JOB:
In the data below, copy the part that opens with the line containing "Where should I click to: Click" and closes with the line containing "(x=1086, y=574)", replacing "green" with "blue" and keeping everything else the same. Omit the pictures from your answer.

RECORDS:
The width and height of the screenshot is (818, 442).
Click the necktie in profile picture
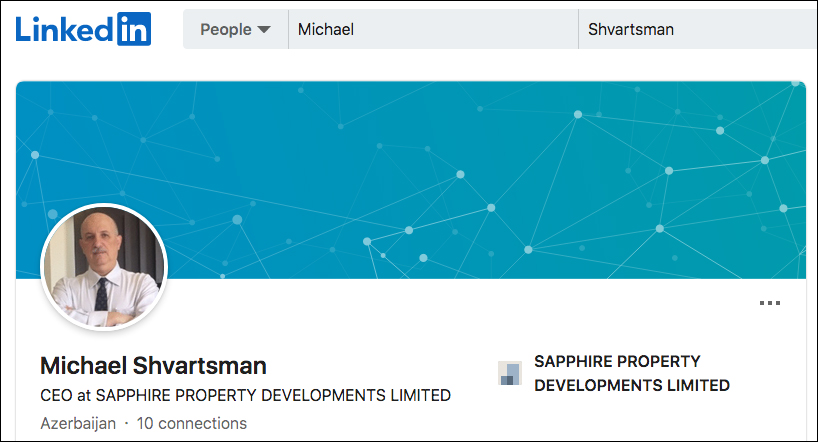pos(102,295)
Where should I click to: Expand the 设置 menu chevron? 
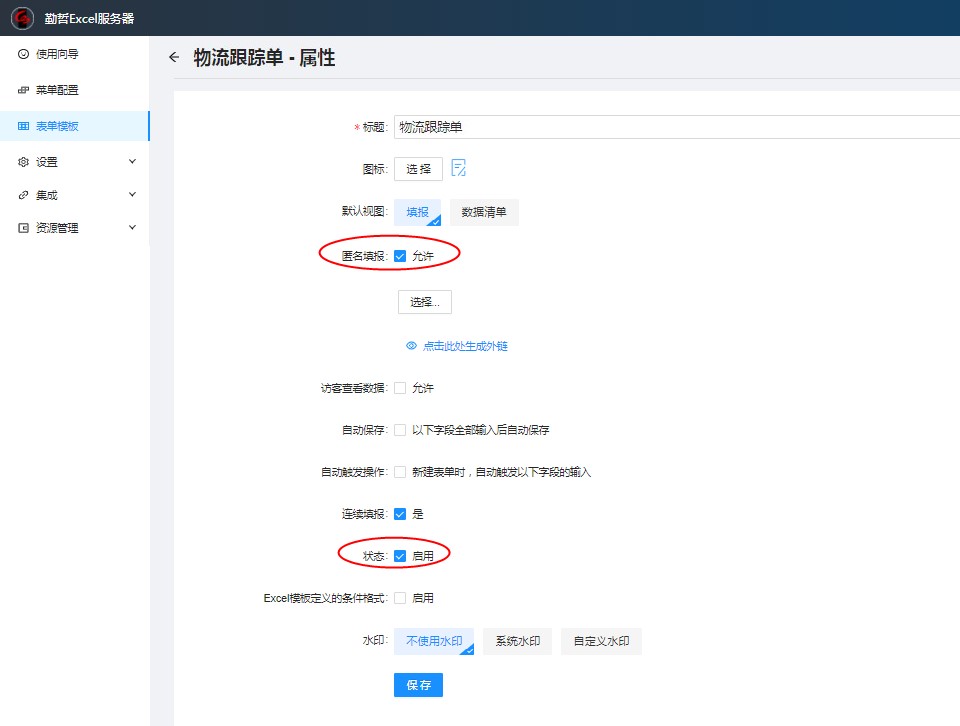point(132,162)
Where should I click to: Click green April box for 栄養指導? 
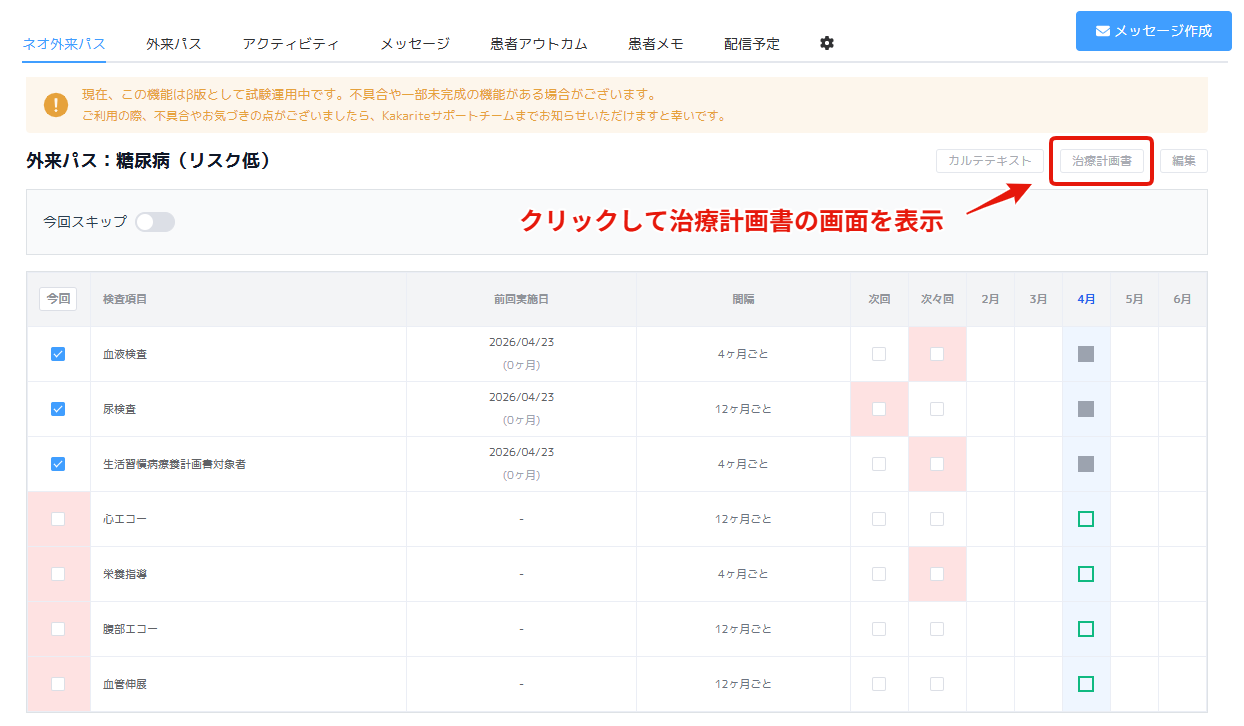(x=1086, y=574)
---
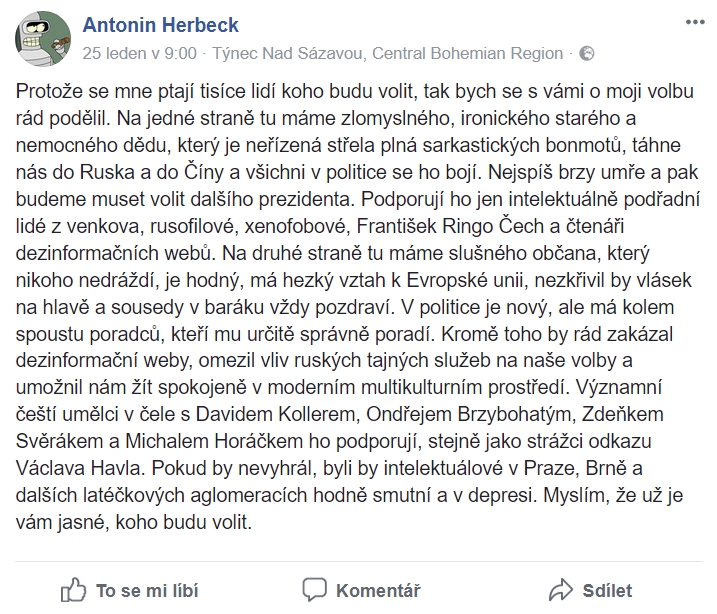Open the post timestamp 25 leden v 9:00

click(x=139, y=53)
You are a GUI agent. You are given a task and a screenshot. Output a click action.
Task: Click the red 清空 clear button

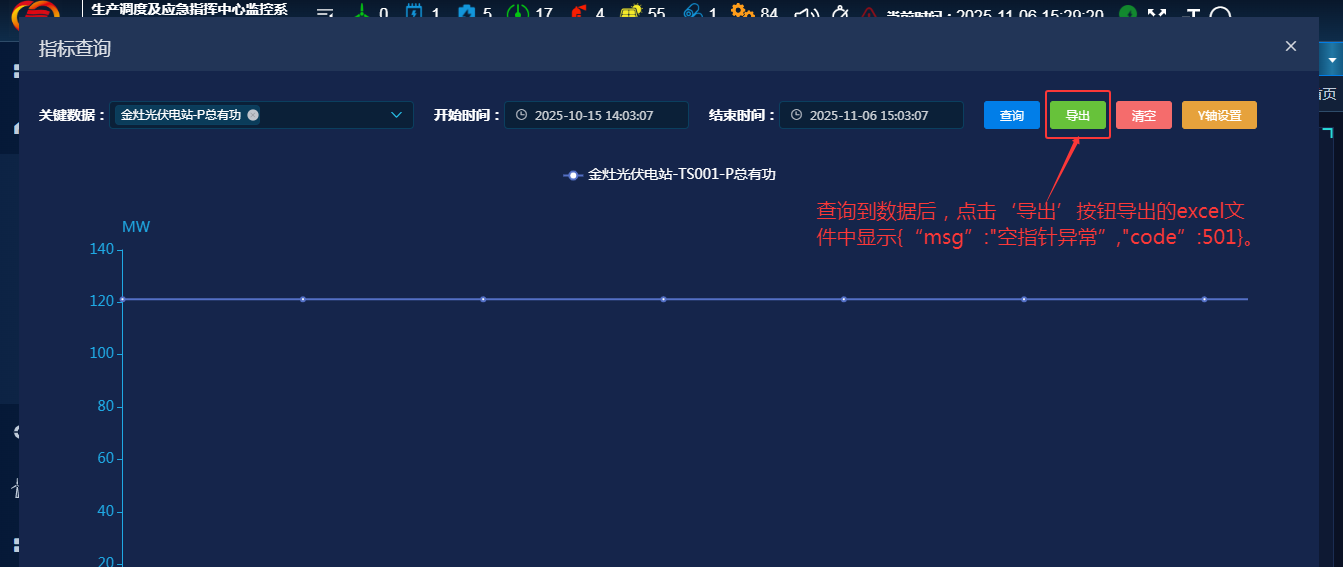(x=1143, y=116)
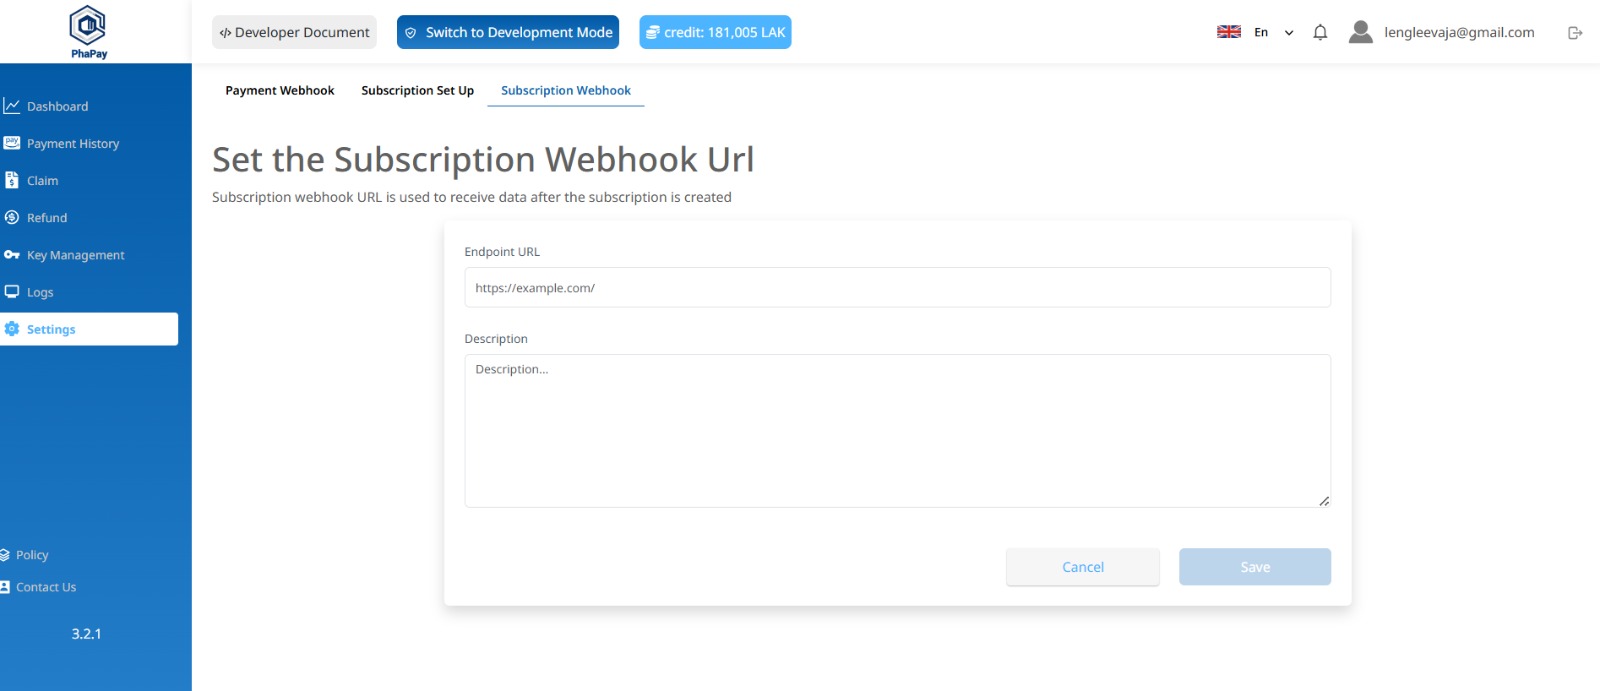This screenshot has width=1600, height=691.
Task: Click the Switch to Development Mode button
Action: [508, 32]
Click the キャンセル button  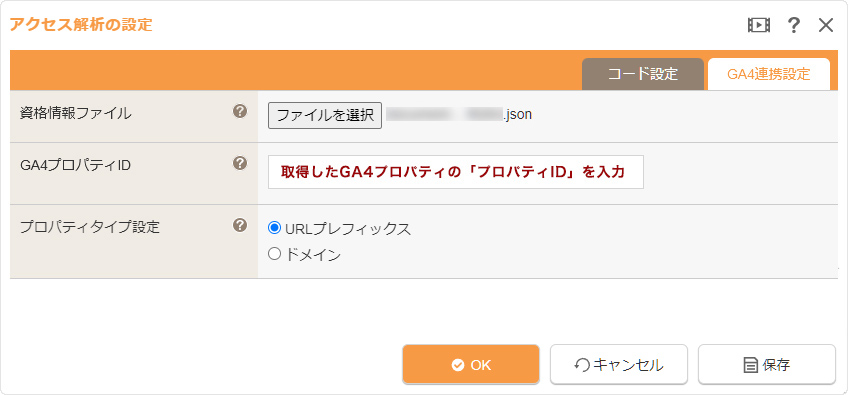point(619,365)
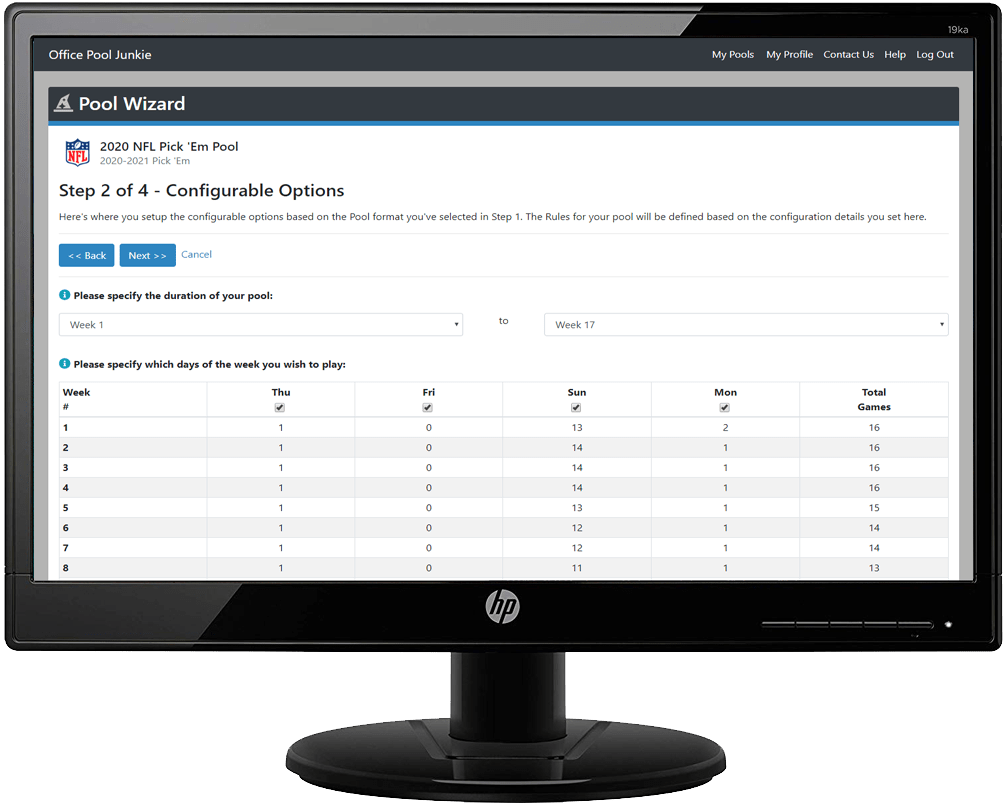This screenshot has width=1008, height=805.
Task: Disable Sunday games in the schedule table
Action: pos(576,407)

THE COMPLETED TASK:
Where should I click to: Click blue April box for 栄養指導? 
(x=1086, y=574)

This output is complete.